Pull out each line of the records holding the string "checkbox".

--- Listed entries ---

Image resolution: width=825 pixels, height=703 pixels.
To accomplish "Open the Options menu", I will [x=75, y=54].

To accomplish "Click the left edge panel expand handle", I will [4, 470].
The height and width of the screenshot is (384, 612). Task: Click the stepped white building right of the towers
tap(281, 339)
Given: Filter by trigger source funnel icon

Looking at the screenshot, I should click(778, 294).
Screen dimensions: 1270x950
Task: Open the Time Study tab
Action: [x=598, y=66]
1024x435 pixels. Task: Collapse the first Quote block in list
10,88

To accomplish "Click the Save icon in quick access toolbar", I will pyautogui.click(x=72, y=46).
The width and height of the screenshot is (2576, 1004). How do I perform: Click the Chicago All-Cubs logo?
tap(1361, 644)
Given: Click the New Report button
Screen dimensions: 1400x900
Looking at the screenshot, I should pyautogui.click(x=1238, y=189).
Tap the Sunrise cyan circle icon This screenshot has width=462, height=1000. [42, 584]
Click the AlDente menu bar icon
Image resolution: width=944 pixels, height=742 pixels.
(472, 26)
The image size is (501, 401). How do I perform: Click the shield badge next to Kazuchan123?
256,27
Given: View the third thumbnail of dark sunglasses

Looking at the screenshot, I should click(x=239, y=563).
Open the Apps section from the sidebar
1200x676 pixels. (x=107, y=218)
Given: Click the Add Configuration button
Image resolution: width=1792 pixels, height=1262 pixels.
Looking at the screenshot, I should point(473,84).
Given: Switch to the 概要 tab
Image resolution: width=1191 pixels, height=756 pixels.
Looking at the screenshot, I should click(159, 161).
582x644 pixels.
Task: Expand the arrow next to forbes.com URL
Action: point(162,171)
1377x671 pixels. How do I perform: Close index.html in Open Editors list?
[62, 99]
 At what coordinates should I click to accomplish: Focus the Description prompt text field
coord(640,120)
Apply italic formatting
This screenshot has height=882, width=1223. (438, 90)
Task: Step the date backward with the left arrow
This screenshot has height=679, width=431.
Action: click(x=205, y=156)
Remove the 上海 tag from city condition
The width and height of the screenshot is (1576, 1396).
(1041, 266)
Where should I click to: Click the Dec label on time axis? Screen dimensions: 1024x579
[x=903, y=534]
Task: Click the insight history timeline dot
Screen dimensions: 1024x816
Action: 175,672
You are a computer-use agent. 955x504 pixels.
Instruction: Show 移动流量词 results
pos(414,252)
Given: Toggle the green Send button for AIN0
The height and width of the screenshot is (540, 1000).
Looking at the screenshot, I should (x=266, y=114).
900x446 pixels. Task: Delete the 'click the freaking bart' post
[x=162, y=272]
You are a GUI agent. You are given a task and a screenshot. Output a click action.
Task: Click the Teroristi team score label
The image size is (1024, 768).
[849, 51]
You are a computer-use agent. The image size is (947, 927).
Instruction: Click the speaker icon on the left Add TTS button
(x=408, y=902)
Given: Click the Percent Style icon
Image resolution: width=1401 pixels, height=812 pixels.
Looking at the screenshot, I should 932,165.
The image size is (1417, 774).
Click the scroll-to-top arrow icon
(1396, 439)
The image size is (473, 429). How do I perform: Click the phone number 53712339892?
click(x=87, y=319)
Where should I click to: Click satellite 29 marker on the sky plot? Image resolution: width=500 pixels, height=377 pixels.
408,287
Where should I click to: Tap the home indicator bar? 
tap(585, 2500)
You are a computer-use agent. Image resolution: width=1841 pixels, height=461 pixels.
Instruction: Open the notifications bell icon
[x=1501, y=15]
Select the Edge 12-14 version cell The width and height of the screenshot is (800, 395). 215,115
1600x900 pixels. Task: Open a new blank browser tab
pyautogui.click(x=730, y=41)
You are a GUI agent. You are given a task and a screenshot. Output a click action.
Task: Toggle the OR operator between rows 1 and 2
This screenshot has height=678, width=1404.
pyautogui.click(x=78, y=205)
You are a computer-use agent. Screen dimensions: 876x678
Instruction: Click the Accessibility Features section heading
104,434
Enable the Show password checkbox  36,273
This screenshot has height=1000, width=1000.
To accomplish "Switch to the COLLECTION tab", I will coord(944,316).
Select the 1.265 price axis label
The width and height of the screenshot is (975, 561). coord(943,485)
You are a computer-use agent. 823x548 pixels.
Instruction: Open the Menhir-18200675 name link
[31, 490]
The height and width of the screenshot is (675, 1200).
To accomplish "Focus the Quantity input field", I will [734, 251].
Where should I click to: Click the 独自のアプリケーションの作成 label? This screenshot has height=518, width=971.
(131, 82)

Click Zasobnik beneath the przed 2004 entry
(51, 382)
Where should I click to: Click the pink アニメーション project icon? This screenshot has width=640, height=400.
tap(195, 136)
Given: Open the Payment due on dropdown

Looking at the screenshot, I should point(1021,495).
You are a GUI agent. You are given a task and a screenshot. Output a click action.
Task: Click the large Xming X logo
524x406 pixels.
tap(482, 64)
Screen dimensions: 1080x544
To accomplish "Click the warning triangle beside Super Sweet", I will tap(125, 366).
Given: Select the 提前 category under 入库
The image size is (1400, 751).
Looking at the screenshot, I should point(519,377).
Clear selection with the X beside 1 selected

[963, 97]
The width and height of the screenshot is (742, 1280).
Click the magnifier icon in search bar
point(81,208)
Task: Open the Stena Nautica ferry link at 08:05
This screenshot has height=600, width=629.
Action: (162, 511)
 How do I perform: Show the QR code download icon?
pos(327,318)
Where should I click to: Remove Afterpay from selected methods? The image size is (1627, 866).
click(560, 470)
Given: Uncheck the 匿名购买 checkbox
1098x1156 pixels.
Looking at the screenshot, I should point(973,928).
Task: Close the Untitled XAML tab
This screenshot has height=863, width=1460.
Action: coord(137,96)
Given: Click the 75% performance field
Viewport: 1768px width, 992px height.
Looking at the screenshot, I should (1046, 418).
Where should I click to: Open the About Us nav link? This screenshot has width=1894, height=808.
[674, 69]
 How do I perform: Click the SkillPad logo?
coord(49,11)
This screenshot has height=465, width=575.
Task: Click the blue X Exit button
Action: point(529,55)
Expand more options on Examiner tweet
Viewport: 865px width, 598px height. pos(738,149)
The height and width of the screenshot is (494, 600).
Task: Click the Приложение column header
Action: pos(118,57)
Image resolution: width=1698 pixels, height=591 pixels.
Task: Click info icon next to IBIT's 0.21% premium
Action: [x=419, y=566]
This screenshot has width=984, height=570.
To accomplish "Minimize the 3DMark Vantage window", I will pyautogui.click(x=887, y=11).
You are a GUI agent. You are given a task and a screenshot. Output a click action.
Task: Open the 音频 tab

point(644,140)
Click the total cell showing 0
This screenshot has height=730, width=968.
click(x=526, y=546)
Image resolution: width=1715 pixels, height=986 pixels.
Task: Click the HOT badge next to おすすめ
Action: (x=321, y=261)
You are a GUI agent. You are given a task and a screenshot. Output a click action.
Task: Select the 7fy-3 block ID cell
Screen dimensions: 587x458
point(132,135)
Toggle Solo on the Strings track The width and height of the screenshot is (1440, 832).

---

_Written solution_.
Enable the Show password checkbox  36,273
Given: Uncheck the 匿名购买 checkbox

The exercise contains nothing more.